=== Data to examine ===

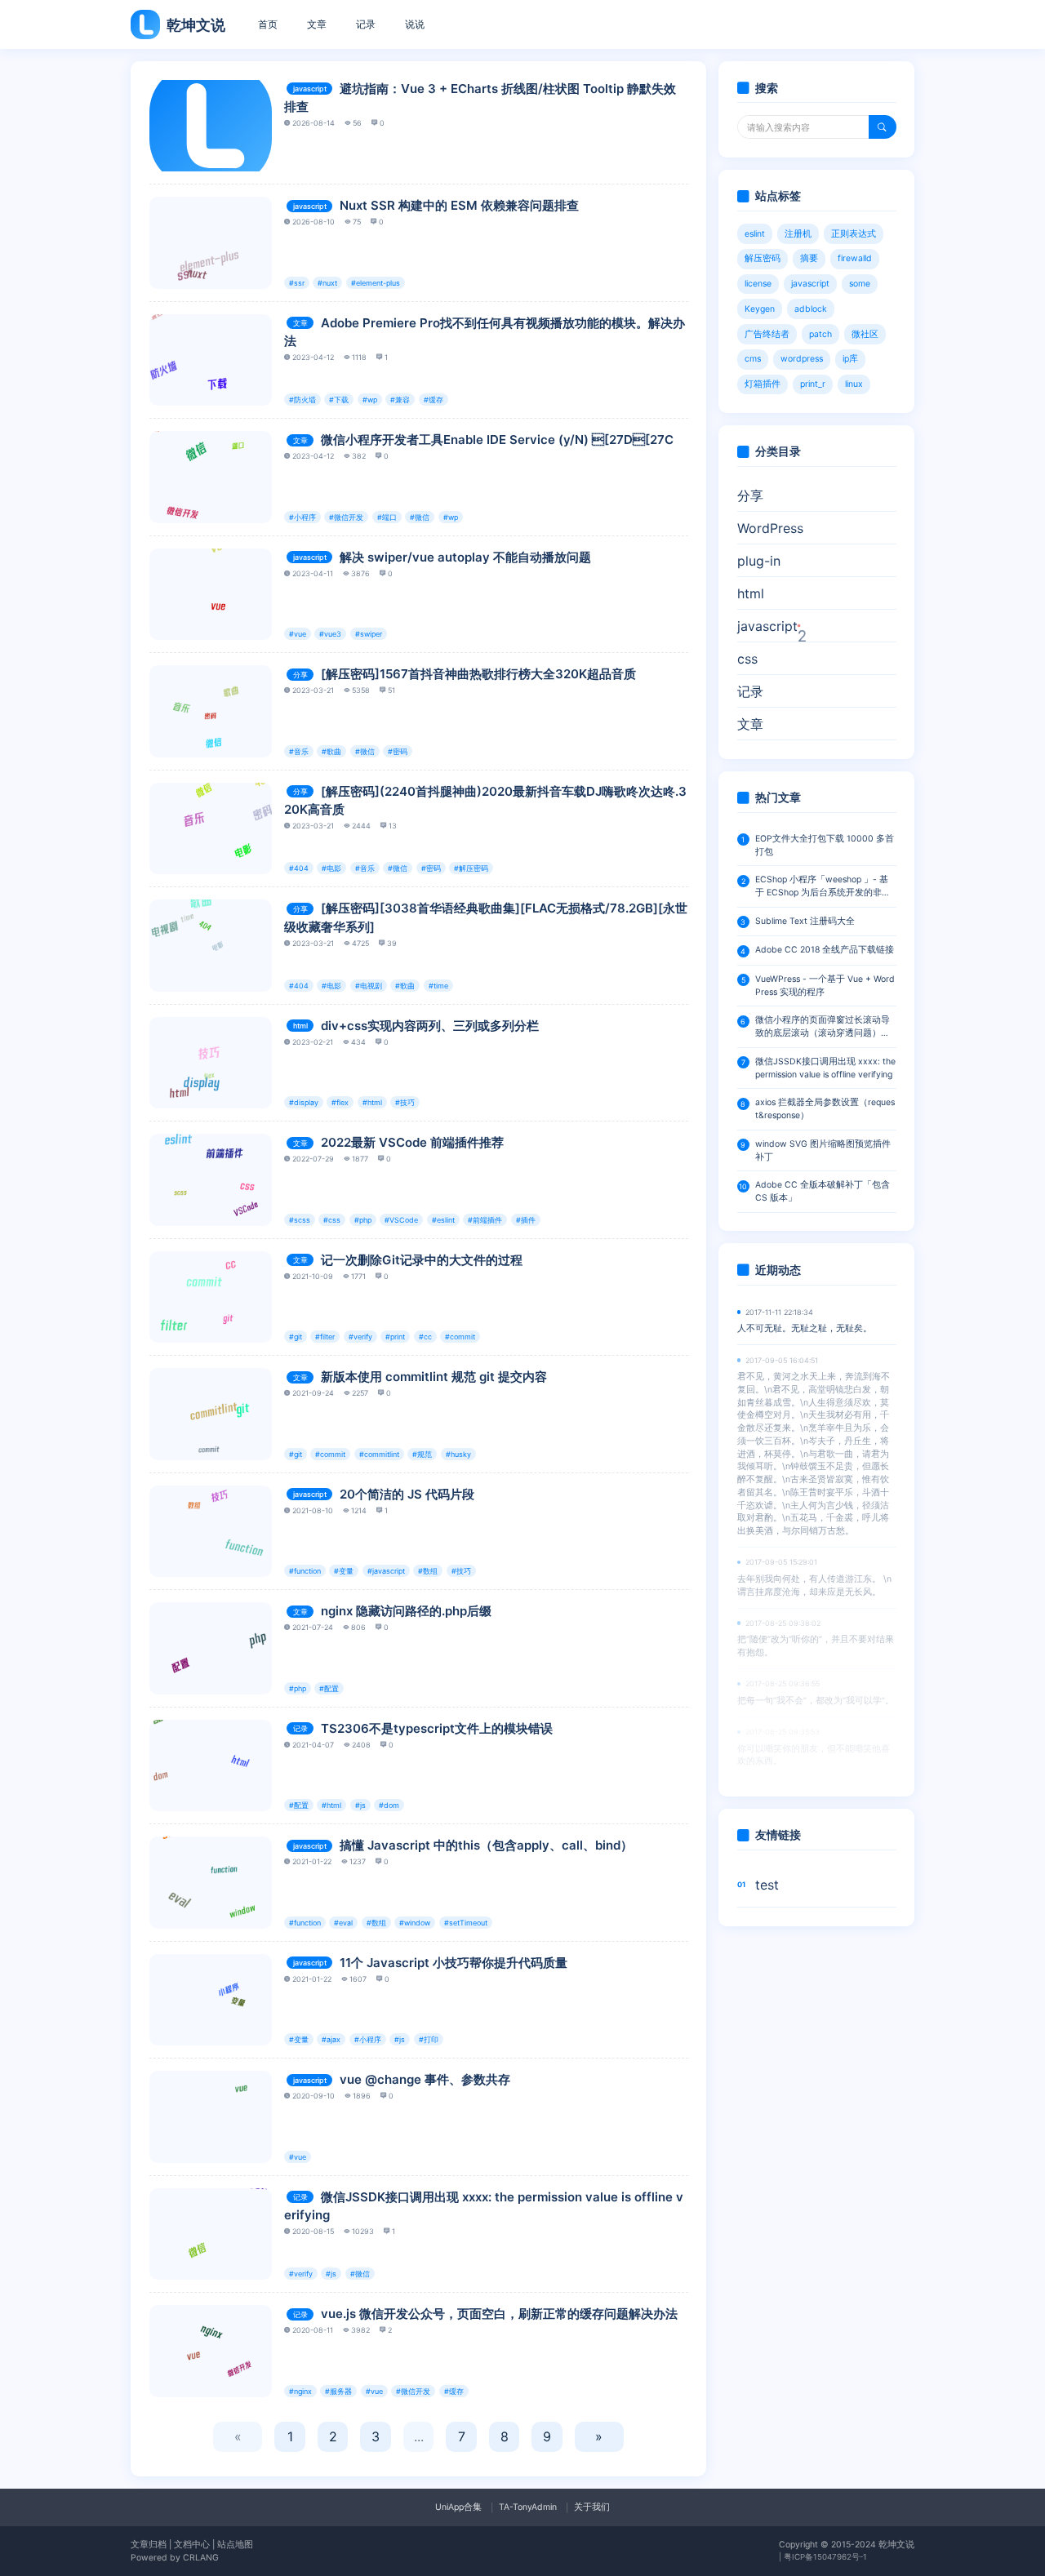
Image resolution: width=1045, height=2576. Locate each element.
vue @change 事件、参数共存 (425, 2079)
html (300, 1025)
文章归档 (149, 2544)
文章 (317, 24)
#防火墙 (302, 399)
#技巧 (405, 1102)
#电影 (331, 868)
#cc (425, 1336)
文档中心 (192, 2544)
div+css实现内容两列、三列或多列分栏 (430, 1025)
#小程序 (302, 517)
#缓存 (433, 399)
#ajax (331, 2039)
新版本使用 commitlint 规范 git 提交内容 (434, 1376)
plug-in (758, 561)
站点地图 (235, 2544)
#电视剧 (368, 985)
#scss (299, 1219)
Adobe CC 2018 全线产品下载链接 (824, 949)
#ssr (297, 282)
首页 (268, 24)
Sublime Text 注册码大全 (805, 921)
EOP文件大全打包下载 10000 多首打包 (824, 845)
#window (414, 1922)
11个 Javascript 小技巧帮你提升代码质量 (453, 1962)
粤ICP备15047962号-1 (825, 2556)
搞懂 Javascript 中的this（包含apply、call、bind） (486, 1845)
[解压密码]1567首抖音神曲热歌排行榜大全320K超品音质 (478, 674)
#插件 (526, 1219)
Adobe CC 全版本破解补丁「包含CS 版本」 (822, 1191)
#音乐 (299, 751)
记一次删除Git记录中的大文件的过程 (421, 1260)
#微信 (419, 517)
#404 (299, 868)
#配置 (329, 1688)
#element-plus (375, 282)
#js (360, 1805)
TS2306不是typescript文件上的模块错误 (437, 1728)
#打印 (428, 2039)
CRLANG (201, 2557)
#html (372, 1102)
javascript (310, 88)
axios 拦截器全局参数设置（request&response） (825, 1109)
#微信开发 (346, 517)
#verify (360, 1336)
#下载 (339, 399)
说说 (415, 24)
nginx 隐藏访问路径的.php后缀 (406, 1611)
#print (395, 1336)
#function (305, 1570)
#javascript (386, 1570)
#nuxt (327, 282)
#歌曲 (331, 751)
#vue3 (330, 633)
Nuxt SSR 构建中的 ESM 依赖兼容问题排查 (459, 205)
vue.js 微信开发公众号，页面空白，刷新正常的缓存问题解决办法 (499, 2313)
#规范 (422, 1454)
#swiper (368, 633)
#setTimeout (465, 1922)
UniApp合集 (458, 2507)
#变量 (344, 1570)
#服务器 (338, 2391)
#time (438, 985)
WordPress (770, 528)
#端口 (387, 517)
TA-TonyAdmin (528, 2507)
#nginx (300, 2391)
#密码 (397, 751)
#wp (369, 399)
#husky (458, 1454)
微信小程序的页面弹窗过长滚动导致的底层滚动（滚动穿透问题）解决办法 (822, 1027)
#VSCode (401, 1219)
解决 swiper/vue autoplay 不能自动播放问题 (465, 557)
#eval (343, 1922)
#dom (389, 1805)
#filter (325, 1336)
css (747, 659)
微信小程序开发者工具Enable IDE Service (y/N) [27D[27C (497, 439)
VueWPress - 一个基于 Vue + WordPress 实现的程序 (825, 985)
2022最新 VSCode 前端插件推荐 (412, 1142)
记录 (366, 24)
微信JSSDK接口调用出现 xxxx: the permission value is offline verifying (825, 1068)
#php (362, 1219)
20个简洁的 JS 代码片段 (407, 1494)
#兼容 (400, 399)
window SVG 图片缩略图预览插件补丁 (823, 1150)
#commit (460, 1336)
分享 (300, 674)
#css (331, 1219)
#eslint (443, 1219)
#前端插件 (485, 1219)
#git (295, 1336)
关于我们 (592, 2507)
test (767, 1884)
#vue (297, 633)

===

What you are asked to do:
Everything in the entries above should be returned exactly, apart from the pictures.

Response for this exercise:
Image resolution: width=1045, height=2576. Locate each element.
vue @change 事件、参数共存 (425, 2079)
html (300, 1025)
文章归档 (149, 2544)
文章 (317, 24)
#防火墙 (302, 399)
#技巧 (405, 1102)
#电影 (331, 868)
#cc (425, 1336)
文档中心 (192, 2544)
div+css实现内容两列、三列或多列分栏 (430, 1025)
#小程序 (302, 517)
#缓存 (433, 399)
#ajax (331, 2039)
新版本使用 commitlint 规范 git 提交内容 (434, 1376)
plug-in (758, 561)
站点地图 (235, 2544)
#电视剧 (368, 985)
#scss (299, 1219)
Adobe CC 2018 全线产品下载链接 (824, 949)
#ssr (297, 282)
首页 (268, 24)
Sublime Text 注册码大全 (805, 921)
EOP文件大全打包下载 10000 多首打包 (824, 845)
#window (414, 1922)
11个 Javascript 小技巧帮你提升代码质量 (453, 1962)
粤ICP备15047962号-1 (825, 2556)
搞懂 Javascript 中的this（包含apply、call、bind） (486, 1845)
[解压密码]1567首抖音神曲热歌排行榜大全320K超品音质 (478, 674)
#插件 (526, 1219)
Adobe CC 全版本破解补丁「包含CS 版本」 (822, 1191)
#音乐 (299, 751)
记一次删除Git记录中的大文件的过程 (421, 1260)
#微信 (419, 517)
#404 (299, 868)
#配置 (329, 1688)
#element-plus (375, 282)
#js (360, 1805)
TS2306不是typescript文件上的模块错误 (437, 1728)
#打印 (428, 2039)
CRLANG (201, 2557)
#html (372, 1102)
javascript (310, 88)
axios 拦截器全局参数设置（request&response） (825, 1109)
#微信开发 (346, 517)
#verify (360, 1336)
#下载 (339, 399)
说说 (415, 24)
nginx 隐藏访问路径的.php后缀 (406, 1611)
#print (395, 1336)
#function (305, 1570)
#javascript (386, 1570)
#nuxt (327, 282)
#歌曲 (331, 751)
#vue3 (330, 633)
Nuxt SSR 构建中的 ESM 依赖兼容问题排查 (459, 205)
vue.js 微信开发公众号，页面空白，刷新正常的缓存问题解决办法 (499, 2313)
#规范 (422, 1454)
#swiper (368, 633)
#setTimeout (465, 1922)
UniApp合集 (458, 2507)
#变量 (344, 1570)
#服务器 (338, 2391)
#time (438, 985)
WordPress (770, 528)
#端口 (387, 517)
TA-TonyAdmin (528, 2507)
#nginx (300, 2391)
#密码 (397, 751)
#wp (369, 399)
#husky (458, 1454)
微信小程序的页面弹窗过长滚动导致的底层滚动（滚动穿透问题）解决办法 (822, 1027)
#VSCode (401, 1219)
解决 swiper/vue autoplay 不能自动播放问题 (465, 557)
#eval (343, 1922)
#dom (389, 1805)
#filter (325, 1336)
css (747, 659)
微信小程序开发者工具Enable IDE Service (y/N) [27D[27C (497, 439)
VueWPress - 一个基于 Vue + WordPress 实现的程序 (825, 985)
2022最新 VSCode 前端插件推荐 (412, 1142)
记录 (366, 24)
微信JSSDK接口调用出现 xxxx: the permission value is offline verifying (825, 1068)
#php (362, 1219)
20个简洁的 JS 代码片段 (407, 1494)
#兼容 (400, 399)
window SVG 图片缩略图预览插件补丁 (823, 1150)
#commit (460, 1336)
分享 (300, 674)
#css (331, 1219)
#eslint (443, 1219)
#前端插件 (485, 1219)
#git (295, 1336)
关于我们 (592, 2507)
test (767, 1884)
#vue (297, 633)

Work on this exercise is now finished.